(Stored entries)
---------------

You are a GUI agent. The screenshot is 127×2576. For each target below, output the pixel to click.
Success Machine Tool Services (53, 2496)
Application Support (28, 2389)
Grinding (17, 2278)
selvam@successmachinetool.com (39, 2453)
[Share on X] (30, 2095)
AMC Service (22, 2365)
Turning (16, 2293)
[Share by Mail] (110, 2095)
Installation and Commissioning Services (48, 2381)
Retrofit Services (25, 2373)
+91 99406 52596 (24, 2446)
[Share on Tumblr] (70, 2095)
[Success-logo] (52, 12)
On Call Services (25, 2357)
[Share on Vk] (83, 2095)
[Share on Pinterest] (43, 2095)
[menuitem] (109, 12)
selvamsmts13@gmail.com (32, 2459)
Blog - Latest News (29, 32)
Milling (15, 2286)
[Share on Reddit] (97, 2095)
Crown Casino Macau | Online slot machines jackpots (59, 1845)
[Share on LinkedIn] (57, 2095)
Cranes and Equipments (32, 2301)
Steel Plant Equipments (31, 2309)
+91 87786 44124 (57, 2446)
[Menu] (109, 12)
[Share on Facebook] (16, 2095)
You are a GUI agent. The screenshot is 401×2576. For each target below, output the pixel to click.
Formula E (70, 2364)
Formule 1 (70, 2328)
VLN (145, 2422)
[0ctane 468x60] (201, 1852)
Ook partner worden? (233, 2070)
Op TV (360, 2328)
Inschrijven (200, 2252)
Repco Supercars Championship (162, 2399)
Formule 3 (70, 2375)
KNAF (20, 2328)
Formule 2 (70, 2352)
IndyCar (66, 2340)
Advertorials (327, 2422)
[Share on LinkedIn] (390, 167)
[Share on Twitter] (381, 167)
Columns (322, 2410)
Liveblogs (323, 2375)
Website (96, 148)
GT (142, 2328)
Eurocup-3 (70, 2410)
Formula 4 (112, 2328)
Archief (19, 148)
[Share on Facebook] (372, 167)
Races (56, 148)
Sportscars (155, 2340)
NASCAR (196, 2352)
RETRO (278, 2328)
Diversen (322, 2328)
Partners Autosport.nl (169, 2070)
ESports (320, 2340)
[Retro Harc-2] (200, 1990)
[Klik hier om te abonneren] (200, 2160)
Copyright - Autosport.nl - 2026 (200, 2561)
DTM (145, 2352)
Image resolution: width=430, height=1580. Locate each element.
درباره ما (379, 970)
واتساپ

---------------

Task statement: What is needed is every line from the data above that includes the string "screenshot", copied out.

Your response:
You are a GUI agent. The screenshot is 127×2576. For each target below, output the pixel to click.
You are a GUI agent. The screenshot is 401×2576. For each target below, output the pixel to click.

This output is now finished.